A Better Spine with Kundalini Yoga
Hello Ladies and Gentlemen. Please note our Kundalini Yoga class with Ajooni on Wednesday November 20th 2018 @ 6PM will be about:
Kundalini Yoga for abdominal strengthening
1) Sit on the heels. Interlock the fingers (Venus lock) behind the neck. Spread the elbows wide apart. Begin breath of fire for 2 minutes.
2) Lie on the stomach. Reach back and grab the ankles. Pull the ankles toward the buttocks keeping the chest on the ground. Hold for 2 minutes with normal breathing.
3) Stretch pose: Lie on the back. Raise the head and heels six inches off the ground. Point the hands toward the toes. Begin breath of fire for 2 minutes.
4) Lie on the back. Begin a bicycling motion with the legs keeping them parallel to the ground. Use deep breaths. Continue for 2 minutes.
5) Stil on the back, keep the legs together with the toes pointed forward. Inhale and smoothly raise both legs to 90°. Then exhale as you lower them. Use deep breaths. Continue for 2 minutes.
6) Lie on the stomach. Place the palms on the ground under the shoulders (6A). Slowly arch up into cobra pose (6B). Lift the feet up toward the head (6C). Hold for 2 minutes.
7) Lie on the back. Bring both knees up to the chest and hold them there with the hands. Roll forward and back on the spine. Continue for 2 minutes.
8) Lie on. the stomach. Extend the arms forward with the palms flat together. Arch the back so the arms, chest and legs lift off the ground. Hold this extended locust with breath of fire for 2 minutes.

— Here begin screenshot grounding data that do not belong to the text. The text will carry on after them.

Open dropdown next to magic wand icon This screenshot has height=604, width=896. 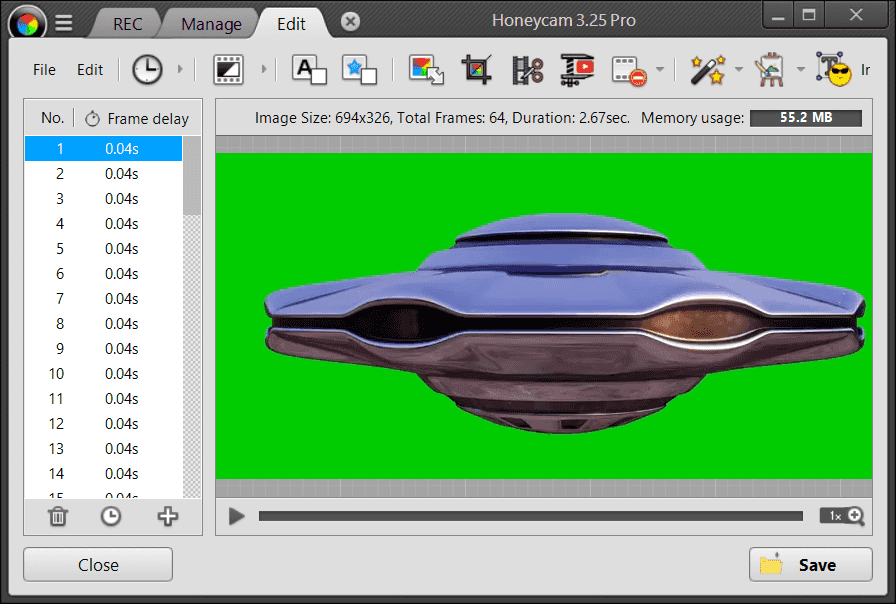pyautogui.click(x=738, y=69)
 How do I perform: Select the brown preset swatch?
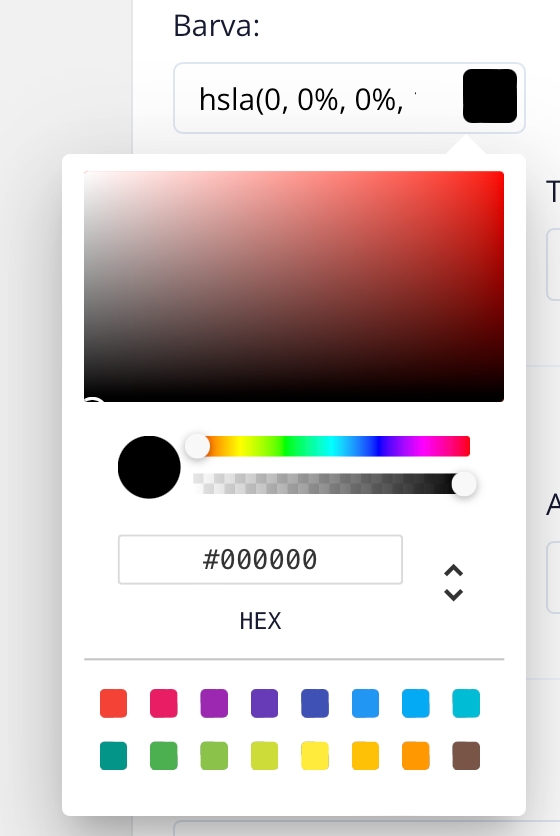click(x=466, y=755)
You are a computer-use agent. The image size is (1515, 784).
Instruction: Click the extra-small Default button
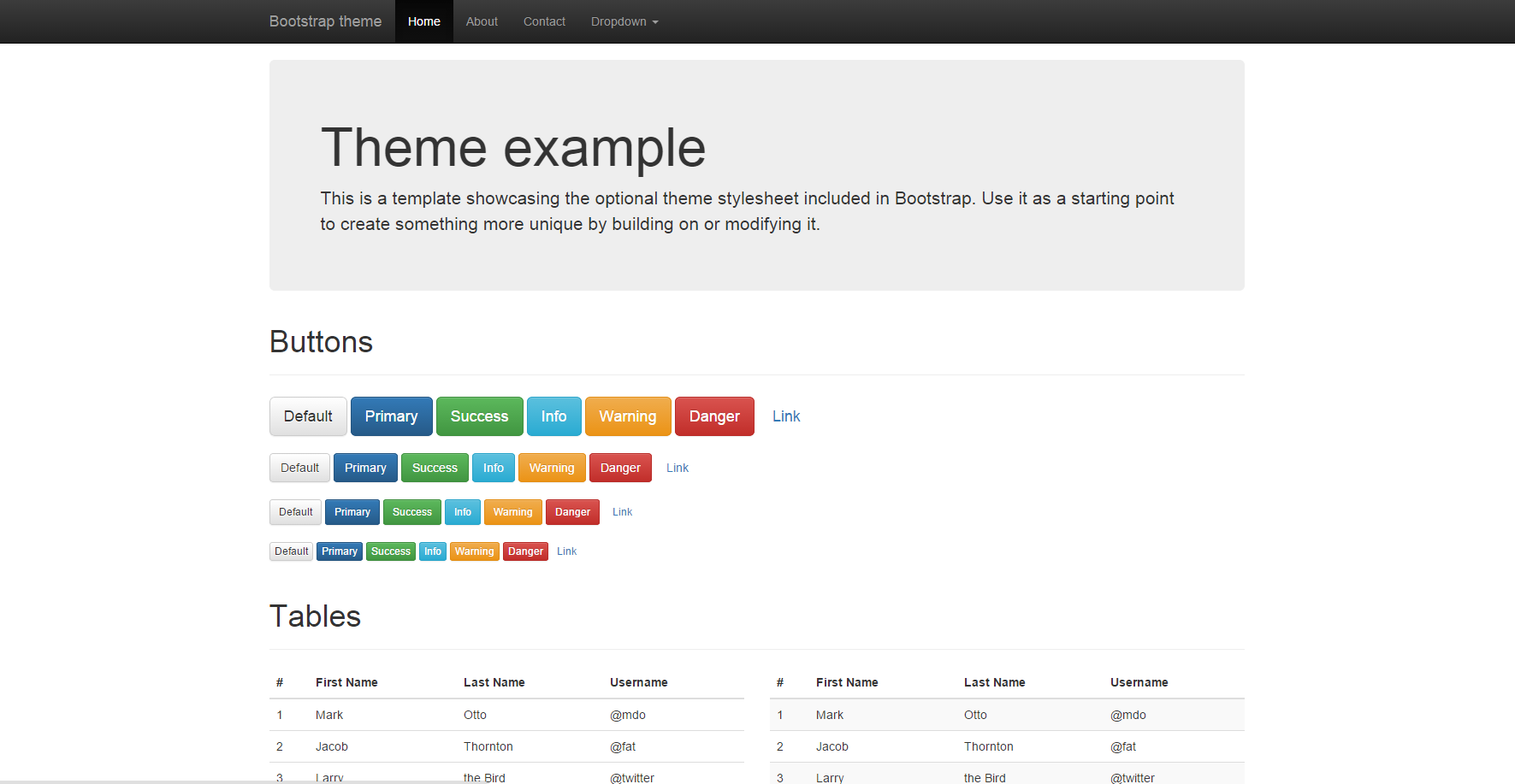click(x=291, y=551)
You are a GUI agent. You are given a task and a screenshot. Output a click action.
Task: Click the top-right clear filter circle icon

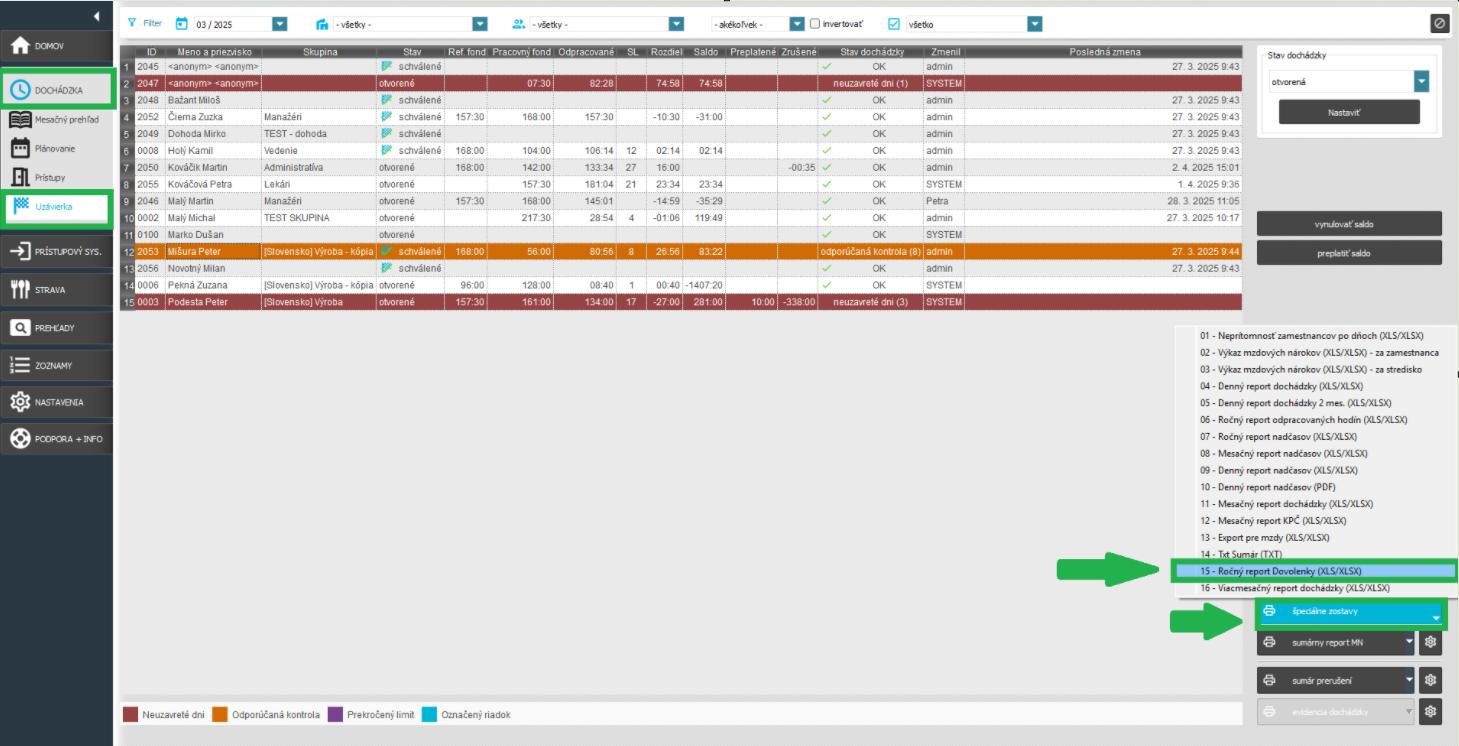pos(1439,23)
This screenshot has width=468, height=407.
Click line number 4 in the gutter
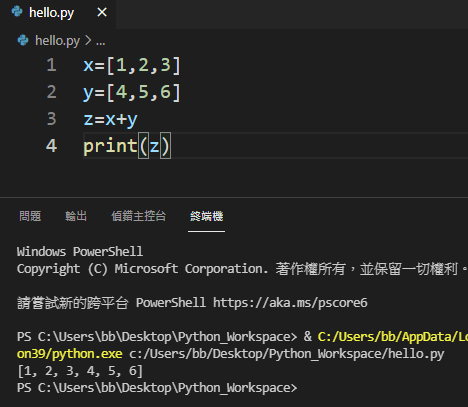click(x=51, y=146)
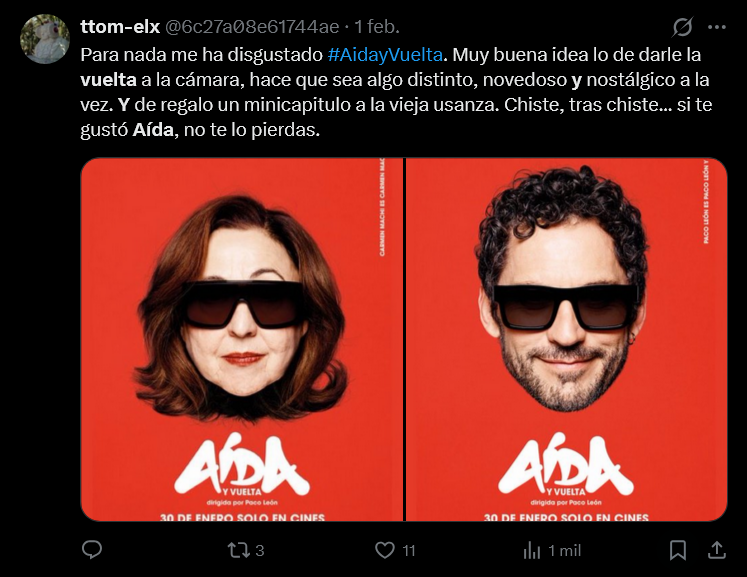747x577 pixels.
Task: Click the Grok slashed circle icon
Action: tap(682, 27)
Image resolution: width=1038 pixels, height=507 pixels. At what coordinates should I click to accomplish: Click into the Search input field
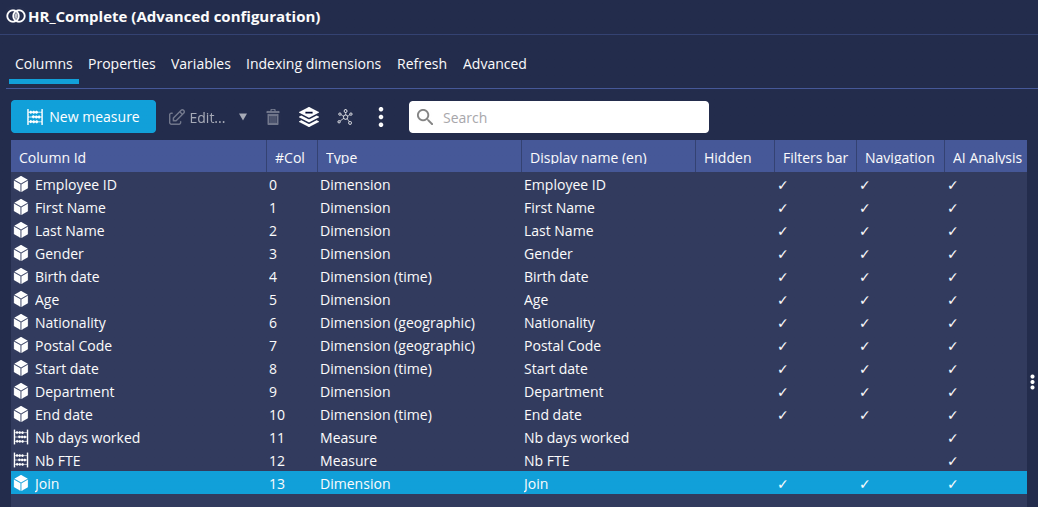[570, 117]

9) Stil on the stomach, reach back and grasp the ankles. Arch up into bow pose. Do breath of fire for 2 minutes, then relax.
10) Stand up straight. Keep the legs together. Extend the arms to the sides, parallel to the ground with palms facing down. Without twisting the torso, bend to the left with a deep inhale, then bend to the right with the exhale. Continue this pendulum.like motion for 2 minutes.
11) Still standing, spread the legs 1 to 2 feet apart. Then swing one arm out to the side, parallel to the ground as the other arm bends in with the palm on the chest. Then switch arms. Inhale as the left arm swings out, exhale as the right arm swings out. Continue for 2 minutes.
12) Still standing, raise both arms straight up with palms facing up (12A). Exhale as you bend forward and try to put the palms on the ground (12B). Inhale as you raise up. Continue for 2 minutes.
13) Lie on the back. Repeat the fourth exercise, the parallel bicycle, for 2 minutes.
14) On the back, inhale while raising the left leg to 90°. Exhale as you lower it. Repeat with the right leg. For 2 minutes, continue this alternate leg lifting with deep breaths.
15) Sit on the heels with the arms stretched up and the palms together (if it is to hard, use the Venus Mudra with extended indexfingers). Begin Sat Kriya. Pull in the navel point and say, “Sat,” relax the navel point and say “Nam.” Continue rhythmically for 3 minutes. Then inhale deeply, hold, apply mul bhand. Relax.
16) Sit straight with both legs extended. Lift the legs up 60° from the ground. Extend the arms parallel to the ground with palms down. Begin breath of fire. Continue for 2 minutes. Then totally relax.
COMMENTS: This kriya gives you a good physical workout. It strengthens the navel point, abdominal muscles, and lower back. It improves circulation. It strengthens the nervous system so that your behavior can be constant and direct. It is an excellent set for strengthening the digestive system. Yogi Bhajan.